You know that moment when you click on a website's little chat bubble, ask a simple question, and immediately regret it?

I've been testing chatbots. A lot of them. On big company websites, government websites, small business websites, even on other web agencies' websites. Here's what I found.

The lowlights first.

I asked an insurance company's chatbot "what does dog insurance cover?" It told me about vehicle collisions with animals. It thought I was asking about hitting a dog with my car.

I typed "hullo" to a major retailer's chatbot. It said "Sorry, I didn't quite catch that." Then when I tried to leave, it asked "Is there anything else I can help you with?" four times in a row. I said no each time. It kept asking.

A chatbot asking

I tested a chatbot being used by a national business networking group. Asked it a straightforward question about an upcoming event. It opened with "Righto, mate!" and called something "a bit of a gizmo." Someone programmed it to sound Australian and it sounds like a tourism ad written by an American.

A chatbot saying

These aren't small businesses with tiny budgets. These are major organisations spending real money on chat experiences that leave you worse off than a phone number and a contact form.

Most of them fall into one of three categories.

The button maze

Click a button, get more buttons. No memory of what you already asked. Every path leads to "call us" or "sign in." You could have just called in the first place.

The script reader

Doesn't matter what you type. It has a script and it's sticking to it. Its only real job is to get your name and email.

The costume

Looks like AI. Has a friendly avatar and a chat bubble. Underneath it's the same keyword-matching FAQ lookup we've had since 2010, just wearing a nicer outfit.

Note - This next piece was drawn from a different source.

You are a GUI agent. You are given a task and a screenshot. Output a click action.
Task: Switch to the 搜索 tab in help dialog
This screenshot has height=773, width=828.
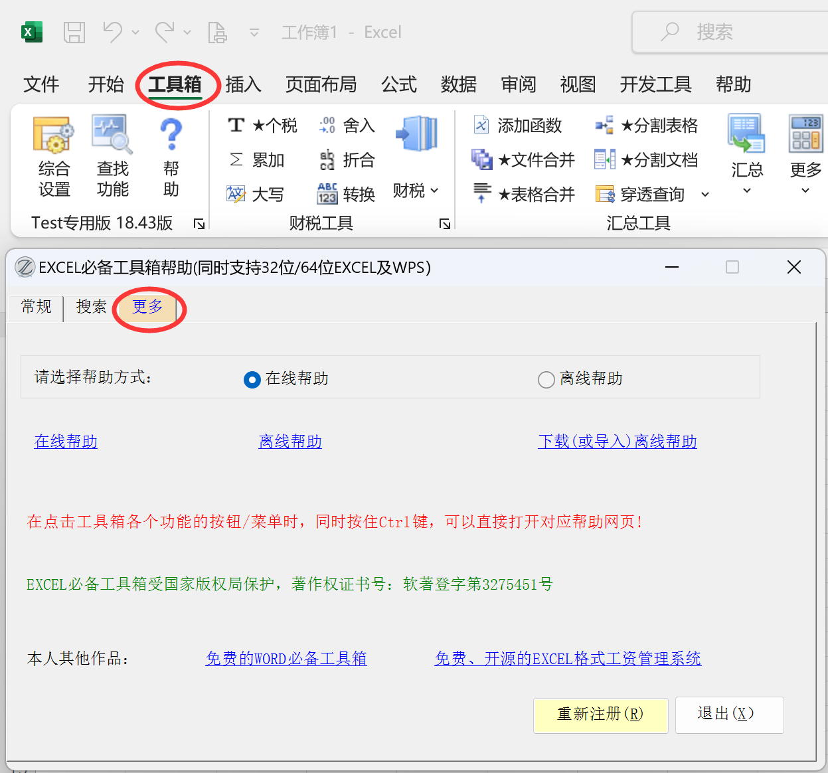pyautogui.click(x=91, y=307)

Then I checked closer to home. I went through about fifty web and digital agencies across Newcastle, the Hunter Valley, and Lake Macquarie. These are companies that build websites for a living.

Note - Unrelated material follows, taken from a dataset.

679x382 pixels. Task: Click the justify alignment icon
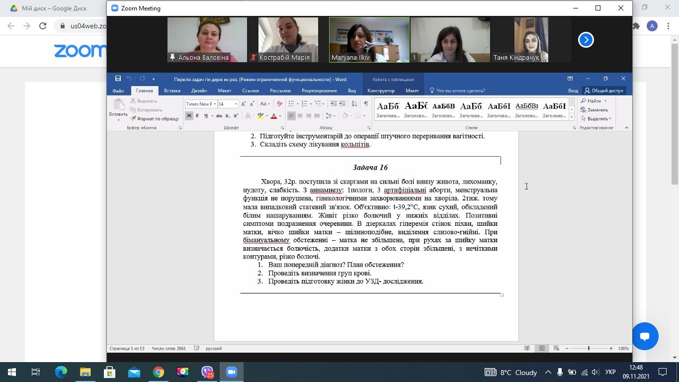[x=317, y=116]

Three had a chatbot on their site. Three out of about fifty.

Some of those agencies specifically advertise AI services on their website. Still no chatbot on their own site.

Panda has thoughts about digital agencies not dogfooding their own chatbots

I'm not pointing this out to be smug. We've been building chat agents for clients that are actually trained on the business, that genuinely answer questions, that don't just funnel everyone to a contact form. And it's clear this is still very early.

If you've been put off by a chatbot before, you're not wrong to be sceptical. Most of them are bad. But the gap between a bad chatbot and a good one is enormous. The good ones don't read from a script. They know the business. They answer real questions.

And they don't ask if there's anything else they can help with four times in a row.


Away from the Keyboard

Speaking of not much behind the surface. I was walking to a conference and passed a construction site where the carpark used to be. Tall mesh fence. Couldn't see a thing. So I held my phone up as high as I could reach.

Mostly sand. A couple of drillers bolting the retaining walls together. Not a lot going on yet. But that's kind of the point. Something's being built. Chat agents trained on the actual business, wearing the client's brand, that remember what you asked two messages ago. Pretty much the opposite of everything above.